Industry communities.

  • CNCF AI Working Group / TAG Security. AI workload security on Kubernetes, HAIAMM contributes at L3.
  • OpenSSF AI. Supply-chain security for ML, SLSA provenance, signed-artifact policy for model registries and AI CI/CD.
  • FinOps Foundation AI Infrastructure SIG. GPU fleet governance and concentration-risk benchmarks.
  • CSA AI Safety Initiative / AI Controls Matrix. Cross-organization AI controls work; HAIAMM contributes the infrastructure controls at L3.
  • Sector ISACs.
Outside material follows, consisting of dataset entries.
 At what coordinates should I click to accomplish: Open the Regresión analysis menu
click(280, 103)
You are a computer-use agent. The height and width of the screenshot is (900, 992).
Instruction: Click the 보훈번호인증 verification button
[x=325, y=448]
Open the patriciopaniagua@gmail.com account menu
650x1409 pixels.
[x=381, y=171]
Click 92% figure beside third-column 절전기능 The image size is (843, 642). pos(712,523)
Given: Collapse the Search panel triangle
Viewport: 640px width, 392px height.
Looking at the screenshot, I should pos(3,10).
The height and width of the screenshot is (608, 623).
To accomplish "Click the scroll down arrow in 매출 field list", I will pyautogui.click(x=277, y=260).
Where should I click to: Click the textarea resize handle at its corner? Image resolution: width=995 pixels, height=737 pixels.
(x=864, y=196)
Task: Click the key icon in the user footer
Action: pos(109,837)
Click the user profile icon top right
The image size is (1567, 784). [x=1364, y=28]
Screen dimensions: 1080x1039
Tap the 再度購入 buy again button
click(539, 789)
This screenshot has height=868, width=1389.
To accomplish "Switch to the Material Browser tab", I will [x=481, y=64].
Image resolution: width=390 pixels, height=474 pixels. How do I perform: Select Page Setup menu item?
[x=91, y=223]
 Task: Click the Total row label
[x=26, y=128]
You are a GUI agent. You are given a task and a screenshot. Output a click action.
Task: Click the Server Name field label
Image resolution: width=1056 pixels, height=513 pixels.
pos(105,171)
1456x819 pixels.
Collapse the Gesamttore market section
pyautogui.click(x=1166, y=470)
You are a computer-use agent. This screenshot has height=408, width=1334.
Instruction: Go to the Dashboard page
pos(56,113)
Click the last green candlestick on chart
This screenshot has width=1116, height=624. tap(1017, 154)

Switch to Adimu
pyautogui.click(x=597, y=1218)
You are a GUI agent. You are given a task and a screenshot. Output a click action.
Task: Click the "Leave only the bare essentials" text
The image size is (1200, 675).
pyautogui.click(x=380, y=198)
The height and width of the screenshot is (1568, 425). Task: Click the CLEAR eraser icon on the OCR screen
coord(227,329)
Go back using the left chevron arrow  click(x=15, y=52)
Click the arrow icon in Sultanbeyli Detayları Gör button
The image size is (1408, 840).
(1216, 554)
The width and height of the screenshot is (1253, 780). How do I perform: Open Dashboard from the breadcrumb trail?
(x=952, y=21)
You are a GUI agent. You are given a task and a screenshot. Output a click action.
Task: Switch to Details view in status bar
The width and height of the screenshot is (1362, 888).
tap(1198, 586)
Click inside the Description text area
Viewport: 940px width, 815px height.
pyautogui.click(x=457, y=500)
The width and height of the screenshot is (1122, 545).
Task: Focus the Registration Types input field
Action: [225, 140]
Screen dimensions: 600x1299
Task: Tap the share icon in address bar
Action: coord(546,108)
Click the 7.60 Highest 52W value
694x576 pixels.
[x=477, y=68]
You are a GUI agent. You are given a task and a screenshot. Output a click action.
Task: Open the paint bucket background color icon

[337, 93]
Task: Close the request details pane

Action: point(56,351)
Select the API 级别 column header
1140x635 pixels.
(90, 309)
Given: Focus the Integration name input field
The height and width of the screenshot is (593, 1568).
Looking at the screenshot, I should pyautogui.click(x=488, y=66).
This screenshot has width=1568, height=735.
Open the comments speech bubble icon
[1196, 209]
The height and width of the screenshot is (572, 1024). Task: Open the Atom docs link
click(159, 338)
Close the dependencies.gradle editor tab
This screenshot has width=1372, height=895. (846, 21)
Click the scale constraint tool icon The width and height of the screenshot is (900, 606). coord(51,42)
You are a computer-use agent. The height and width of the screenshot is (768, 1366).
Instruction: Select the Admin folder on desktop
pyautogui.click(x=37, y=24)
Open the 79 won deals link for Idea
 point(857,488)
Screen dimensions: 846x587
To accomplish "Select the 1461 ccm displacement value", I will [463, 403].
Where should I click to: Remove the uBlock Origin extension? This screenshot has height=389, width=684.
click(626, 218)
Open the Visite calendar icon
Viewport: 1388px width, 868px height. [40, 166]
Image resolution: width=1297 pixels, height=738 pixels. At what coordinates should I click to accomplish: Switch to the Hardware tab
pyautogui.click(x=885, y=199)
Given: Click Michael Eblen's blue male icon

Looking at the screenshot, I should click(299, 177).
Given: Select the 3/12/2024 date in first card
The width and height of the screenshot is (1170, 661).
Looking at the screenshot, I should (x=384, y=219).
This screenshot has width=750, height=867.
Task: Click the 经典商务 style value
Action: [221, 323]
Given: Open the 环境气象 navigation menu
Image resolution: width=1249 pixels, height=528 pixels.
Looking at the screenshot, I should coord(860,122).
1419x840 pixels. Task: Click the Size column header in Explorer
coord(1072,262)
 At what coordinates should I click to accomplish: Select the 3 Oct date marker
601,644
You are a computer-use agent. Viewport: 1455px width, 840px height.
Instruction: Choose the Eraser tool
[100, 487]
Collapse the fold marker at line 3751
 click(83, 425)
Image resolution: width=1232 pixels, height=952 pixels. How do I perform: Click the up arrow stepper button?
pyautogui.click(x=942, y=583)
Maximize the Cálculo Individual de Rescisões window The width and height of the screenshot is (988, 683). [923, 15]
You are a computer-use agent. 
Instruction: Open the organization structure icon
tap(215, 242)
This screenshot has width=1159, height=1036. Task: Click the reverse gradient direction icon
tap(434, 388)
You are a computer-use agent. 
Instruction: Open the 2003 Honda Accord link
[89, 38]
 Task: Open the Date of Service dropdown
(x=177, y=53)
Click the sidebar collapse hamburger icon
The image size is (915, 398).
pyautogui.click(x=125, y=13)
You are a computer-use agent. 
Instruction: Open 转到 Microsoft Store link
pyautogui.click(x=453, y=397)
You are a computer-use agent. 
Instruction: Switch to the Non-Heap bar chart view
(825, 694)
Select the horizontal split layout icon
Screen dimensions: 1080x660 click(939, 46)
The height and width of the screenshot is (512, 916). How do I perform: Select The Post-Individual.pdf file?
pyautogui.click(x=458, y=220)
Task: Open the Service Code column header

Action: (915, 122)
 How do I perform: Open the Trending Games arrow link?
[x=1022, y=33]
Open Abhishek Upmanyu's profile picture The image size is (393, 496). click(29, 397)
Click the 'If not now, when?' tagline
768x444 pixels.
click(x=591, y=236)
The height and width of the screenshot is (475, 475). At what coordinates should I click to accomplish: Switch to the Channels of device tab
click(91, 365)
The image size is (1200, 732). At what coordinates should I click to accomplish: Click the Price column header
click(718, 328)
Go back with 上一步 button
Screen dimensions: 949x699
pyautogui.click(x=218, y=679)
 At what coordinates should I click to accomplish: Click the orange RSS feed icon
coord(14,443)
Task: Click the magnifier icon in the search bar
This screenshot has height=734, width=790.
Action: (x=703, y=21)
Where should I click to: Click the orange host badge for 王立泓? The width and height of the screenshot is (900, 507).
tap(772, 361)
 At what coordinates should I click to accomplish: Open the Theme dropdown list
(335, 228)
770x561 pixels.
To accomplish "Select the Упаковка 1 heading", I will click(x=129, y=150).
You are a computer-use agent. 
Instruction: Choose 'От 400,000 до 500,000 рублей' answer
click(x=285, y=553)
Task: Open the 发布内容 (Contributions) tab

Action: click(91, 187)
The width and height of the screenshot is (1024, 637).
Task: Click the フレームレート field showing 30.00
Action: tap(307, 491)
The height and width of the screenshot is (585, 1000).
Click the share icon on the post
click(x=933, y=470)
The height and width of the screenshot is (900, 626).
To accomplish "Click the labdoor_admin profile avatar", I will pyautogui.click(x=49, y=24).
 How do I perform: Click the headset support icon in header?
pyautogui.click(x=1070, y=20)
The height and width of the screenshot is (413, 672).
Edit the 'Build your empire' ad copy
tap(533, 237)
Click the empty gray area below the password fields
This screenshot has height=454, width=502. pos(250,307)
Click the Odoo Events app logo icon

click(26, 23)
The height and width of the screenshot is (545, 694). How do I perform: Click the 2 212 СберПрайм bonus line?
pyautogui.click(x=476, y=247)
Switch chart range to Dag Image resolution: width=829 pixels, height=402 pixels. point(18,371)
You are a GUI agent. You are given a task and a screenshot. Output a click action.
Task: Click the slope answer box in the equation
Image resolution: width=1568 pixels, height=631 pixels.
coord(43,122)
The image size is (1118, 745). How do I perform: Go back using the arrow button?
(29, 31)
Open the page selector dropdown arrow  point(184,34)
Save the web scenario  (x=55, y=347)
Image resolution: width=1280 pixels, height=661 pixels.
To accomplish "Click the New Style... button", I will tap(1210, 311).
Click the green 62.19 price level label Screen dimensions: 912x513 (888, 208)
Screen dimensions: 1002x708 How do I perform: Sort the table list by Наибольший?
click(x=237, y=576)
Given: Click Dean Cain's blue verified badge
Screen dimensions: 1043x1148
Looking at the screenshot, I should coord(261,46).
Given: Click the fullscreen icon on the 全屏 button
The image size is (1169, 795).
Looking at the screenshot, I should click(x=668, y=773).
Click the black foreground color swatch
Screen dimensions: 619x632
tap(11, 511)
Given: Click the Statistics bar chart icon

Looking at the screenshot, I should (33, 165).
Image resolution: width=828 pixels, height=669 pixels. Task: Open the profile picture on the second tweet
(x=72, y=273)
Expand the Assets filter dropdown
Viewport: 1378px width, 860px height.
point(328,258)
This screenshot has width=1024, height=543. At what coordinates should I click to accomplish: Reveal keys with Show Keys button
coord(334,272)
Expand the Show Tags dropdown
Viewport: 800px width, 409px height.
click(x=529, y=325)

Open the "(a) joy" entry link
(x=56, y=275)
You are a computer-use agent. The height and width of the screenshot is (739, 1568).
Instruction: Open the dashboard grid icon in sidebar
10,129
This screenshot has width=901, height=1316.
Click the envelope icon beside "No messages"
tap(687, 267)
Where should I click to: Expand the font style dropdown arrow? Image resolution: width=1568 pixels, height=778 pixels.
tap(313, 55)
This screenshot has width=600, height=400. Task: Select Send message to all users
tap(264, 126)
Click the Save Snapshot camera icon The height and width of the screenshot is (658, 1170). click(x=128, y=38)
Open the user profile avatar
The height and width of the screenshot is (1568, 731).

FS-ISAC, H-ISAC, IT-ISAC, and others provide intelligence sharing for AI infrastructure incidents.

HAIAMM canonical companions.

  • HAIAMM-v3.0-Framing.md, model master document; canonical definitions for the 12 practices, 6 domains, 3 maturity levels, cell template, dependency graph, through-lines, and authoring rules.
  • AI-Attack-Taxonomy.md (HAA), high-impact AI attacks catalog cross-referenced to MITRE ATLAS.
  • Cloud-Threat-Taxonomy.md (HCT), cloud-infrastructure threats organized under BadCode / BadAction / BadPrincipal / BadPermissions.
  • Cloud-Controls-Taxonomy.md (HCC), controls cross-mapped to ATLAS mitigations.
  • Threat-Modeling-Methodology.md, per-system threat-modeling methodology with per-cloud TM templates (AWS, GCP, Azure) referenced by TA-Infrastructure L2.

Threat-tactic categories specific to HAIAMM (reproduced for reference).

  • EA, Excessive Agency. Infrastructure components granted broader IAM or network reach than the workload requires.
  • AGH, Agent Goal Hijack. Orchestrator workflow injection redirecting execution under the orchestrator's trusted identity.
  • TM, Tool Misuse. Infrastructure tools or APIs invoked for attacker purposes.
  • RA, Rogue Agents. Autonomous agents running on infrastructure drift from intended behavior.

34. Change log

Version Date Notes
3.0 2026-05-24 Initial publication of the standalone HAIAMM v3.0 Infrastructure Domain Handbook. Self-contained PDF-ready format. Twelve practices fully described with three maturity levels each, complete 108-question assessment workbook, scoring methodology, and reference. Mirrors the Vendors, Software, and Data Domain Handbook structure as the fourth in the per-domain handbook series. The Infrastructure domain covers the compute and platform substrate that hosts and serves AI/HAI systems across seven archetypes (inference endpoint / model-serving cluster, model registry, GPU/accelerator fleet, orchestrator/control plane, vector-store infrastructure, AI-specific CI/CD, feature store / online serving cache); the remaining two domain handbooks (Processes, Endpoints) follow this shape and shall be authored against their domain's content.

End of HAIAMM v3.0 Infrastructure Domain Handbook.